Grilled salmon and cannelloni with cottage cheese, beetroot and parmesan
6 servings
60 minutes
This exquisite recipe combines the tenderness of grilled salmon with the sophistication of cannelloni filled with ricotta, beetroot, and parmesan. A European classic reinterpreted, blending the freshness of seafood with the rich flavors of vegetables and creamy sauce. The velvety filling of the cannelloni harmoniously complements the juicy, slightly browned salmon fillet. A light vegetable salad with arugula and radish and beet carpaccio adds freshness and textural variety to the dish. Historically, cannelloni originated in Italy as a symbol of home comfort and culinary ingenuity. Here they take on a new dimension thanks to an unexpected combination of ingredients. This dish is an ideal choice for a festive dinner or romantic evening, surprising with its richness of flavors and elegance in presentation.

1
For the cannelloni dough, mix sifted flour with a pinch of salt, make a well in the center and add three lightly beaten eggs and 2 tablespoons of olive oil. Knead the dough, cover it, and let it rest at room temperature for half an hour.
- Wheat flour: 300 g
- Salt: to taste
- Chicken egg: 4 pieces
- Olive oil: 90 ml
2
For the cannelloni filling, boil or bake one beet, peel it, and grate it. Let the excess liquid drain, then mix the beet with cottage cheese and grated parmesan. Add a raw egg and mix well until a homogeneous mass forms. Transfer it to a piping bag.
- Beet: 2 pieces
- Cottage cheese: 100 g
- Grated Parmesan cheese: 100 g
- Chicken egg: 4 pieces
3
Roll out a small amount of dough into a long and narrow rectangular sheet with a thickness of 2 mm. Pipe the filling along the length, roll up the sheet to enclose the filling. Trim any excess with a knife if necessary. Cut the resulting 'tube' into small tubes 8–10 cm long. Wrap each in several layers of plastic wrap, tightly securing the ends. Prepare all cannelloni in the same way using the remaining dough and filling.
4
Boil water in a large wide pot. Drop in the wrapped cannelloni and cook for 5-7 minutes over medium heat. Let cool slightly, then remove the wrap.
5
For grilled salmon, mix 3 tablespoons of olive oil with 2 tablespoons of dill, season to taste, and marinate the fillet in this mixture. Heat the grill pan and fry the fillet for a few minutes on each side.
- Olive oil: 90 ml
- Chopped dill: 3 tablespoons
- Salmon fillet: 6 pieces
6
For the carpaccio, thinly slice half a beet and one radish, julienne the remaining vegetables and mix them with arugula leaves, season with olive oil, salt, and pepper.
- Beet: 2 pieces
- Radish: 2 pieces
- Arugula: 70 g
- Olive oil: 90 ml
- Salt: to taste
- Ground black pepper: to taste
7
For the cream sauce, combine cream and broth in a saucepan and bring to a boil over medium heat.

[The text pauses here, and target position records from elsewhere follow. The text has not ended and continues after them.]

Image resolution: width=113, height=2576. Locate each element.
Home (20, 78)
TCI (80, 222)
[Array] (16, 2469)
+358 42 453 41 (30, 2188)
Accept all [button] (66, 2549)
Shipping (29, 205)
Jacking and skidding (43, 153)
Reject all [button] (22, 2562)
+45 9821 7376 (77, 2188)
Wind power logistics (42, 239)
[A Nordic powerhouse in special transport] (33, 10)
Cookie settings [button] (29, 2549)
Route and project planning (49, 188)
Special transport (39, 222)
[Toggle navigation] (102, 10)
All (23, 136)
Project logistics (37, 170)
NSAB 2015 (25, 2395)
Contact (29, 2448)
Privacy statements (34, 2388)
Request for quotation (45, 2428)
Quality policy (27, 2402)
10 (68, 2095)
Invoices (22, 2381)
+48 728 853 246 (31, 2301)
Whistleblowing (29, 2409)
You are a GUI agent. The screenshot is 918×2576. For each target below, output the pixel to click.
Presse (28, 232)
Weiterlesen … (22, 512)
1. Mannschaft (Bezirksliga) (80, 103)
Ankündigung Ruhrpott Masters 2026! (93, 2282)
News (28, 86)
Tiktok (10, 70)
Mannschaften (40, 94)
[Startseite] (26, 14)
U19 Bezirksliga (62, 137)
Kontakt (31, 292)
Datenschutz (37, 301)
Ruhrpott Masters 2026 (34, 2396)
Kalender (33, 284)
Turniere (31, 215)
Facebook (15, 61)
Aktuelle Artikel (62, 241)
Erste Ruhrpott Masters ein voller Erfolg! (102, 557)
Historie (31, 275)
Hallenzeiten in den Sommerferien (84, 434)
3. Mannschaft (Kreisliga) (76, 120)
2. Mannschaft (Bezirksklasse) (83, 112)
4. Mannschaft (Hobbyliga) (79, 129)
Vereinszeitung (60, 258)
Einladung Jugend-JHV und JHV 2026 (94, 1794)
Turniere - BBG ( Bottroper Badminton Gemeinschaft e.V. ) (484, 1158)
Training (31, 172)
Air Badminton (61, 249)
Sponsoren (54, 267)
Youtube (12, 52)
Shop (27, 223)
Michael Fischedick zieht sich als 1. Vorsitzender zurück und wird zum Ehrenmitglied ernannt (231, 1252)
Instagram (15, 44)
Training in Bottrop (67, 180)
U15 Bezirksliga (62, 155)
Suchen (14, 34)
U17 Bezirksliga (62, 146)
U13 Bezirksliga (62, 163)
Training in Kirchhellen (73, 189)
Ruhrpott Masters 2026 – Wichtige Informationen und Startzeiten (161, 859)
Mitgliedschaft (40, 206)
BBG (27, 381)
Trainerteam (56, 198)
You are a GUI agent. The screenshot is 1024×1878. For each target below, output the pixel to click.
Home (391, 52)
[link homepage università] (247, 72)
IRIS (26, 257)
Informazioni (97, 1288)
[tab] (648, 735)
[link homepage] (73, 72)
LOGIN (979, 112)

Add finely chopped dill and simmer for about 5 minutes until thickened. Season with salt and pepper to taste.
- Cream 30%: 200 ml
- Vegetable broth: 1 glass
- Chopped dill: 3 tablespoons
- Salt: to taste
- Ground black pepper: to taste
8
To serve, spread a little sauce on the bottom of the serving plate. Place a few cannelloni and salmon fillets on top. Arrange thinly sliced vegetable rounds around the edges of the plate, and place a light vegetable salad on top of the fish. Prepare the remaining portions in the same way.